Texto selecionado:
02/12/2011 09:28
A palavra “evangélicos” aparece em três sentidos: no sentido amplo, europeu, é apenas sinônimo de protestante; no sentido amplíssimo, latinoamericano, é sinônimo de todo cristão não-católico romano (o IBGE inclui, até, mórmons e testemunhas de Jeová); outro, restrito, específico, no sentido inglês, representa uma vertente da Igreja com ênfase no relacionamento pessoal com Cristo, em reação a uma religião estatal e sacramentalista.

Material fornecido:
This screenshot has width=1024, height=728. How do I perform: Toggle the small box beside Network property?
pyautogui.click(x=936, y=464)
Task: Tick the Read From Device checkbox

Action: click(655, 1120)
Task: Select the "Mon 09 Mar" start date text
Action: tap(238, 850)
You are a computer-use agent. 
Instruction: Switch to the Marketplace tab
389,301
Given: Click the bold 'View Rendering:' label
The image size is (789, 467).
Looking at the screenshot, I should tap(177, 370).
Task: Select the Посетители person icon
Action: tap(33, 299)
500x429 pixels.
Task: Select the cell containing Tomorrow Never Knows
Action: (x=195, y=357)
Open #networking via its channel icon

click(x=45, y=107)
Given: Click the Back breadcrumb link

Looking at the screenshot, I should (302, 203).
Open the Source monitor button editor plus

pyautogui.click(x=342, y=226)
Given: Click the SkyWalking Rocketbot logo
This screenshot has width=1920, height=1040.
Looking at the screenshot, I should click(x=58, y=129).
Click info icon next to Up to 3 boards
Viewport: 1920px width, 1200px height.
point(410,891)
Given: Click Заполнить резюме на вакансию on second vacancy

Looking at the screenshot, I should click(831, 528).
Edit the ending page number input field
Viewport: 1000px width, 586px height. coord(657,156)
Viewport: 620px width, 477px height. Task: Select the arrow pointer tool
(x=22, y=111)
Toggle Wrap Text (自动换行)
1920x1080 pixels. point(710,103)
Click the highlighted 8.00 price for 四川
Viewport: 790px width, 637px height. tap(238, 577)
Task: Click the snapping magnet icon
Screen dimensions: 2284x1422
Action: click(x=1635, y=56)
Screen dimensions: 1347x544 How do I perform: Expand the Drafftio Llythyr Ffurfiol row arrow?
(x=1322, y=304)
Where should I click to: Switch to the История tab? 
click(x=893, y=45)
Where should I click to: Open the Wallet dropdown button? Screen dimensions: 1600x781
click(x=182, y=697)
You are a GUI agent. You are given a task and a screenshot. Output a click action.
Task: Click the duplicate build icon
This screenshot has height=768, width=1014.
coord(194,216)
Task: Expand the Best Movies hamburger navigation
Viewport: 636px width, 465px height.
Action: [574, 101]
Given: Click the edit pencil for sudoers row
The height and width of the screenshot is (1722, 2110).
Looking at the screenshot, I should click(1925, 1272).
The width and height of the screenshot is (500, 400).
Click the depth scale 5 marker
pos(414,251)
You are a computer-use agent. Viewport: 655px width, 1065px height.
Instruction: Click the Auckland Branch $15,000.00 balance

Tarefas a cumprir:
1) Extraia das entradas todas as linhas em que aparece a palavra "screenshot".
2) Dê prosseguimento ao texto sobre os sentidos da palavra “evangélicos” a partir do ponto em que ele termina.

Respostas das tarefas:
1)
This screenshot has width=1024, height=728. How do I perform: Toggle the small box beside Network property?
Looking at the screenshot, I should tap(177, 370).
Looking at the screenshot, I should (302, 203).
This screenshot has width=1920, height=1040.
Looking at the screenshot, I should click(x=58, y=129).
Looking at the screenshot, I should click(831, 528).
You are a GUI agent. You are given a task and a screenshot. Output a click action.
This screenshot has height=768, width=1014.
The height and width of the screenshot is (1722, 2110).
Looking at the screenshot, I should click(1925, 1272).
The width and height of the screenshot is (500, 400).

2)
Embora o termo “evangélico” seja encontrado na Patrística e na Reforma, ele adquire um conceito mais claro e se torna um movimento na Inglaterra, na segunda metade do século XVIII e primeira metade do século XIX, culminando com a organização da primeira Aliança Evangélica em 1847. Resgatando uma herança que vem de Wycliffe, no século XIV, chegando até os Avivamentos, passando pela confessionalidade reformada, o puritanismo e o pietismo, deságua no movimento missionário do século XIX, do qual foi a sua proposta principal. A escatologia do movimento missionário ou era posmilenista ou amilenista, com clara opção por uma participação social e uma influência histórica.
J. I. Packer destaca como marcas do evangelicalismo:
1. A Autoridade das Sagradas Escrituras;
2. A Pecaminosidade da Raça Humana;
3. A Expiação por Cristo na Cruz;
4. A Necessidade de Conversão, ou experiência de Novo Nascimento;
5. O Mandato Missionário Imperativo para todos os Cristãos. No contexto inglês do século XIX, se poderia acrescentar um sexto item: a Responsabilidade Social.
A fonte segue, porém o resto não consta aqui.